====== RECORDS FOR THIS EXERCISE ======

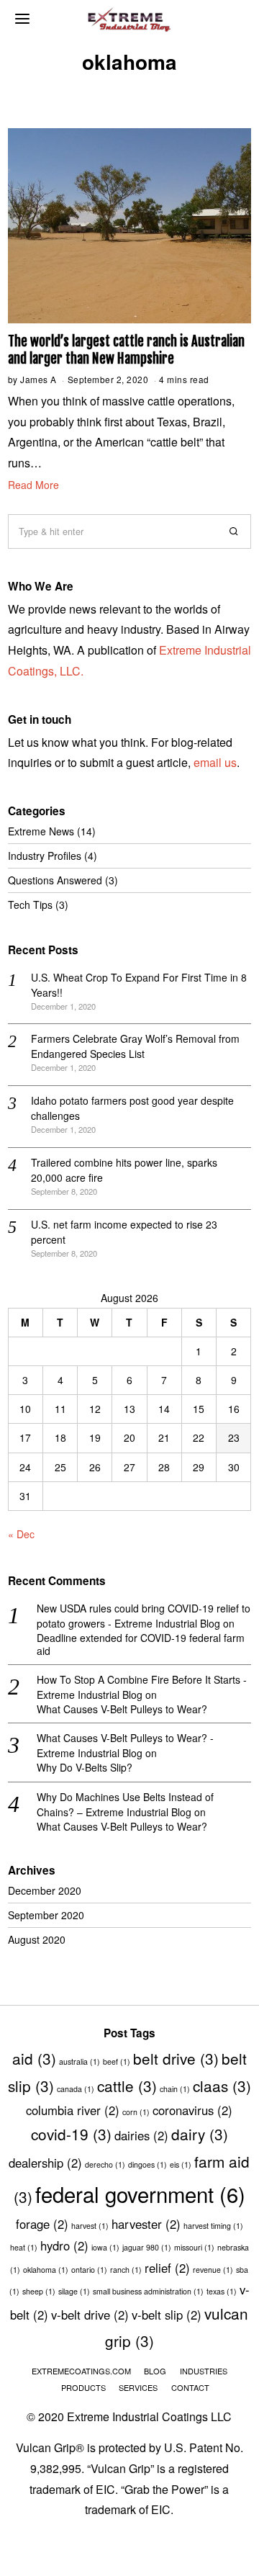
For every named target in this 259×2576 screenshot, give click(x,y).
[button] (234, 531)
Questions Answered (55, 880)
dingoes (147, 2164)
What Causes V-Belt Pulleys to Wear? (122, 1708)
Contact (190, 2387)
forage (42, 2223)
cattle (127, 2085)
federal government (140, 2193)
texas (221, 2291)
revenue (213, 2269)
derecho (105, 2164)
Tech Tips (30, 904)
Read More (33, 484)
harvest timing (213, 2225)
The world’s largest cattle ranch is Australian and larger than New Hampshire (126, 350)
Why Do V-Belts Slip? (84, 1767)
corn (136, 2111)
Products (83, 2387)
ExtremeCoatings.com (81, 2371)
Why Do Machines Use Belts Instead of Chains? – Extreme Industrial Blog (125, 1804)
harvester (146, 2223)
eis (180, 2164)
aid (34, 2058)
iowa (105, 2247)
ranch (126, 2269)
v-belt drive (90, 2314)
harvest (90, 2225)
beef (116, 2061)
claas (222, 2085)
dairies (141, 2135)
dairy (199, 2134)
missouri (194, 2247)
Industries (203, 2371)
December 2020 (44, 1890)
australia (79, 2061)
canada (75, 2088)
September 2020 (46, 1915)
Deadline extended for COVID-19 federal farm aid (141, 1644)
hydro (64, 2245)
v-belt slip (166, 2314)
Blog (155, 2371)
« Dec (21, 1534)
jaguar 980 (146, 2247)
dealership (45, 2162)
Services (138, 2387)
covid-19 (71, 2134)
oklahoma (45, 2269)
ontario (89, 2269)
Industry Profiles (44, 855)
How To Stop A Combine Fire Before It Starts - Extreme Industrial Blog (142, 1687)
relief (167, 2267)
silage (74, 2291)
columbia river (72, 2110)
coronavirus (192, 2110)
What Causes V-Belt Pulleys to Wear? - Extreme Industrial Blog (125, 1745)
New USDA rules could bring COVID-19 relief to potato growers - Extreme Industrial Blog (143, 1615)
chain (175, 2088)
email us (215, 762)
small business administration (148, 2291)
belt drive (176, 2058)
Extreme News (41, 831)
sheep (38, 2291)
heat (23, 2247)
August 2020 (36, 1939)
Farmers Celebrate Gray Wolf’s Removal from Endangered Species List (135, 1046)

======

_DIRECTIONS FOR THIS TASK_
Begin with the first line of the entries above and write out each line exactly, ending with the line containing "aid (34, 2058)". Leave out pictures.

_RESULT OF THE TASK_
For every named target in this 259×2576 screenshot, give click(x,y).
[button] (234, 531)
Questions Answered (55, 880)
dingoes (147, 2164)
What Causes V-Belt Pulleys to Wear? (122, 1708)
Contact (190, 2387)
forage (42, 2223)
cattle (127, 2085)
federal government (140, 2193)
texas (221, 2291)
revenue (213, 2269)
derecho (105, 2164)
Tech Tips (30, 904)
Read More (33, 484)
harvest timing (213, 2225)
The world’s largest cattle ranch is Australian and larger than New Hampshire (126, 350)
Why Do V-Belts Slip? (84, 1767)
corn (136, 2111)
Products (83, 2387)
ExtremeCoatings.com (81, 2371)
Why Do Machines Use Belts Instead of Chains? – Extreme Industrial Blog (125, 1804)
harvester (146, 2223)
eis (180, 2164)
aid (34, 2058)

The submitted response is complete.